1939年初春,貴州遵義郊外那座潮濕的巖洞里傳出粉筆劃過石壁的“沙沙”聲。洞口不遠處的槍炮聲偶爾炸響,學生卻依舊聚精會神地聽講,講臺是兩塊壘起的青石,授課人正是三十六歲的蘇步青。若有人仔細看,會發現洞口附近常有一位身著素衣的東方女子,她就是蘇步青的妻子——蘇松本,原名松本米子。

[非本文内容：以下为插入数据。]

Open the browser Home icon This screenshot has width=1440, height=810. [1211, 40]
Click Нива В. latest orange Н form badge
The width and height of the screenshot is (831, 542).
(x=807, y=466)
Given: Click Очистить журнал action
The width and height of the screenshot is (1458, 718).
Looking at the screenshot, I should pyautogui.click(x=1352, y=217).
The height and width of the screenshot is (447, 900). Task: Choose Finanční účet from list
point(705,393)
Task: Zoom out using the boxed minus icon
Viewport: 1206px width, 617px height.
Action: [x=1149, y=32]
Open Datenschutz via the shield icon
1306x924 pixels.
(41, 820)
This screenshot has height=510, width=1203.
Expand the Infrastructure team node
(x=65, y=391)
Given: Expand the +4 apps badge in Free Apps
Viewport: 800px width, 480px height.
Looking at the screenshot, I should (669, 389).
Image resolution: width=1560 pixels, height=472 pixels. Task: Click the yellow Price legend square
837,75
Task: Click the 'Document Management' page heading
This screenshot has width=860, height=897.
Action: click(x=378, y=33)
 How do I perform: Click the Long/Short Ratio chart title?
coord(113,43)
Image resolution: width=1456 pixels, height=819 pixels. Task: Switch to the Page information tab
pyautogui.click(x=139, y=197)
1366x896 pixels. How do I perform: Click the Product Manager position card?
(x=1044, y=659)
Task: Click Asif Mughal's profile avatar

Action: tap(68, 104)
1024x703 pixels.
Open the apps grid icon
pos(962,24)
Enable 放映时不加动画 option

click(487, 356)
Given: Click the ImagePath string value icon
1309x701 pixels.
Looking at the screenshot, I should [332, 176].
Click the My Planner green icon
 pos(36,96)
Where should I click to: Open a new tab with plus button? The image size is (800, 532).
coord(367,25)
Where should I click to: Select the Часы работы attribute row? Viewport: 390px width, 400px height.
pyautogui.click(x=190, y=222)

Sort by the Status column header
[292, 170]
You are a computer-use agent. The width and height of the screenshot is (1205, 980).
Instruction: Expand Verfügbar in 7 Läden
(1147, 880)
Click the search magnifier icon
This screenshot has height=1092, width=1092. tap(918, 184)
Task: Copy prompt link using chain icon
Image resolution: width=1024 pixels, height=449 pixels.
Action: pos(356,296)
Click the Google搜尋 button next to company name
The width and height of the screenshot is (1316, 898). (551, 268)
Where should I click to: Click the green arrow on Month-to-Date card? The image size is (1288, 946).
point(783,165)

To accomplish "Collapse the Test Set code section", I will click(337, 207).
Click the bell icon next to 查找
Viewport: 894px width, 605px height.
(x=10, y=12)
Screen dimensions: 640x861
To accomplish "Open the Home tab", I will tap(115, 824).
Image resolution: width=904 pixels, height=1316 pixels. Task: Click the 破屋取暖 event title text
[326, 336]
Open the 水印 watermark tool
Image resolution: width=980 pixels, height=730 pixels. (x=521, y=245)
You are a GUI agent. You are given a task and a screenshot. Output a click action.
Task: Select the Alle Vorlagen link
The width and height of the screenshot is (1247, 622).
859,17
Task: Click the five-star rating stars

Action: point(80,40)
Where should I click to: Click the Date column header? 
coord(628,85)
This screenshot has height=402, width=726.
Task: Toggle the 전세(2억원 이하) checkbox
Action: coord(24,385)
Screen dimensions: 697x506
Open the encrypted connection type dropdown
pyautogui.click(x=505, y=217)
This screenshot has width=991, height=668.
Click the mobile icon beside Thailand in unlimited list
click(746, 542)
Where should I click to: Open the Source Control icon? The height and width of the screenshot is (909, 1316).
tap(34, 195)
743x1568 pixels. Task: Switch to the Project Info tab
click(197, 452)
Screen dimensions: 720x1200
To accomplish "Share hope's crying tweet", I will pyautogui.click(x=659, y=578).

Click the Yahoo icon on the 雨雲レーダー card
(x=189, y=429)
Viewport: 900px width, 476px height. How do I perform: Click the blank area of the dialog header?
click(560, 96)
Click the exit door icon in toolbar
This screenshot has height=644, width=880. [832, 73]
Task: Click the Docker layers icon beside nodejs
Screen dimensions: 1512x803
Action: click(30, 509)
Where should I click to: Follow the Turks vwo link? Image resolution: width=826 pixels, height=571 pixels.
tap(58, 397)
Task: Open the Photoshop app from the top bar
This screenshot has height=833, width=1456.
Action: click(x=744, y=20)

山洞課堂結束,學生魚貫而出。蘇松本接過丈夫手里的講義,小聲問:“要不要喝口姜湯?山里濕寒重。”蘇步青點點頭,眼里滿是歉意與感激。當年留學仙臺時,他的一句“國家需要我”讓她義無反顧隨他漂洋過海。如今炮火逼近,生活困窘,她依舊陪在身側,從未說過一句苦。
如果把時間撥回十五年前,1924年的東北帝國大學,畫面截然不同。那時的蘇步青還是意氣風發的中國留學生,演算室里的燈光常徹夜不熄。他寫滿密密麻麻公式的稿紙在校園里不脛而走,引得好奇心旺盛的松本米子悄悄打聽“那位中國少年”。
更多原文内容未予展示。